Хорошо хоть Раиса Максимовна после того, как я не взял ее в Нью-Йорк окончательно плюнула на все приличия и «официально» переехала на нашу квартиру в Москву, перестав отравлять мое существование своим бесконечно недовольным лицом. Дома стало совсем пусто, но при этом как-то свободнее что ли…

— Не слишком ли это… — Лигачев сделал неопределенное движение рукой.

— Нет, не слишком. Ты знаешь, что опыт Афганистана у нас на практике никак осваивается, я когда начал разбираться — пришел в ужас. Парни гибнут фактически без всякой пользы.

— Ну уж… — Лигачев знал меня не первый день и даже не пытался остановить поток моих мыслей, когда я заводился, проще было дослушать до конца.

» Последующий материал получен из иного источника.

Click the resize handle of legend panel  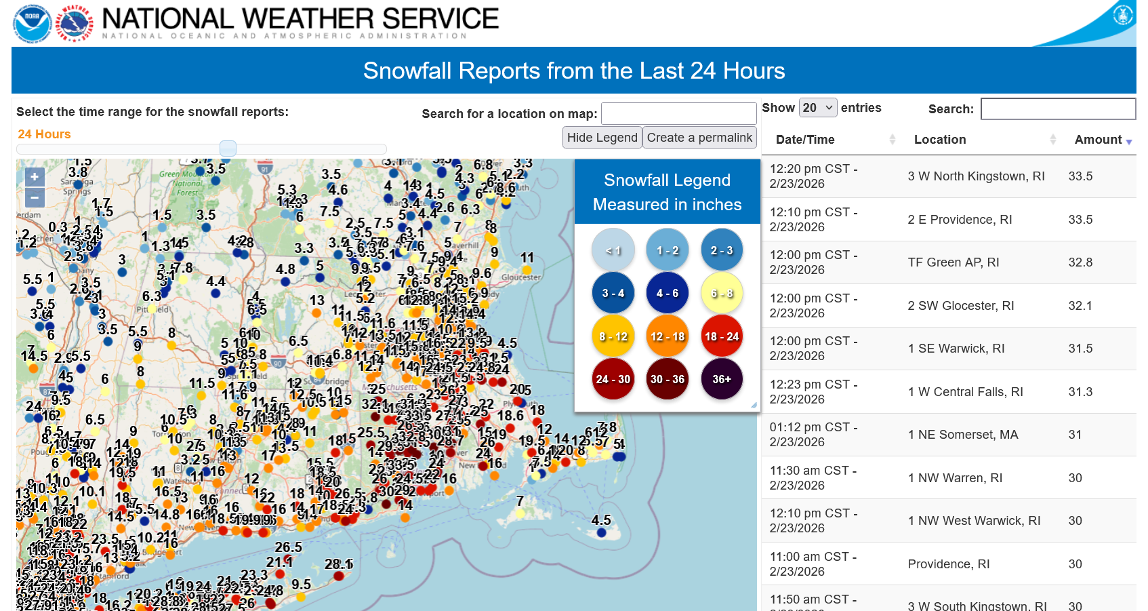754,405
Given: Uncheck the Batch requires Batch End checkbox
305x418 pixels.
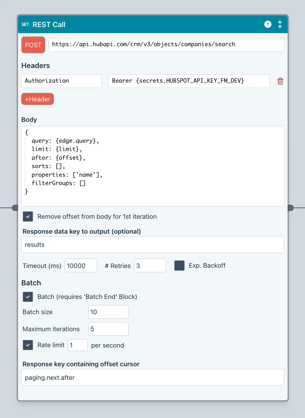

— Не «ну уж», а так и есть. Вот у нас БТР новый в серию пошел восьмидесятый. Казалось бы, ну есть отзывы из боевых частей, проблемы предыдущей модели отлично известны так сделайте же по-нормальному. Но нет, армейцам опять плавающие машины подавай, а на защиту от мин — насрать. А потом парни на броне ездят, потому что при подрыве так шансов выжить больше, ну нахрена мы эти сраные танчики клепаем тысячами, блядь! — Я от раздражения с силой прихлопнул по столешнице, отчего стоящие тут чайные приборы подпрыгнули жалобно звякнули. — И главное же решение очевидно, сделай дно углом, чтобы взрывную волну в сторону отводить, повесь сидения, чтобы удар снизу страшен не был, добавь брони… А, ладно, объяснять что-то сапогам — только нервы портить.